GlycoPDAC · Unraveling the role of O-glycosylation in pancreatic ductal adenocarcinoma.

Pancreatic ductal adenocarcinoma (PDAC) remains one of the most aggressive cancer type, with a 5-year survival rate of just 10%. This is primarily due to late-stage diagnosis and resistance to current treatments. Therefore, understanding the molecular mechanisms driving PDAC progression is critical for developing more effective diagnostic and therapeutic approaches.Glycosylation, one of the most prevalent post-translational modification, is fundamentally altered in PDAC. The two clinically significant subtypes present in PDAC, called Classical and Basal, have distinct glycosylation profiles that affect tumor cell biology and its interactions with the microenvironment and immune system. Despite its importance, the particular mechanisms involved are poorly understood. This project aims to elucidate how glycosylation drives PDAC, by characterizing the glycoproteins involved in different subtypes. We are particularly focus in the glycosylation enzymes GalNAc-T1 and GalNAc-T3, which have fundamental yet distinct roles in Classical and Basal cancer cells.

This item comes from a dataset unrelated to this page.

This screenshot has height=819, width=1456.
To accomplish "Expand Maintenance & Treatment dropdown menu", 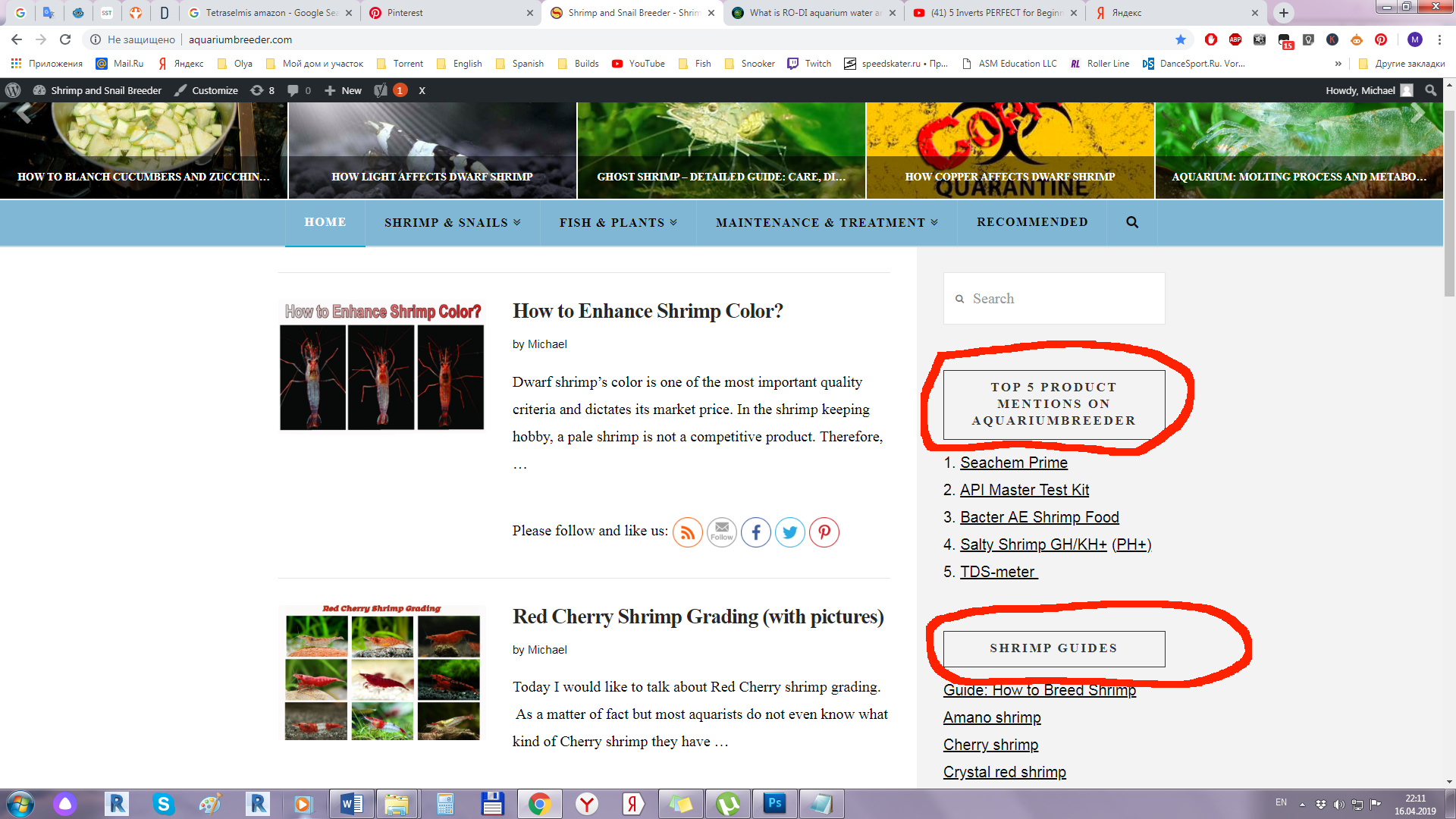I will [x=827, y=222].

However, their substrate proteins and underlying mechanisms remain largely unknown. Using bump-and-hole engineering, combined with click chemistry and mass spectrometry, we will pinpoint the glycoprotein substrates and glycosylation sites modified by these isoenzymes, offering unparalleled insight into the roles of glycans in PDAC.We will also characterize the biological functions of these glycoproteins through biochemical, cell biology, and immunological methods. By revealing how these glycoproteins influence cancer cell biology and immune recognition, this project could uncover novel mechanisms involved in PDAC progression, which can lead to the identification of new biomarkers or therapeutic targets, potentially improving patient outcomes.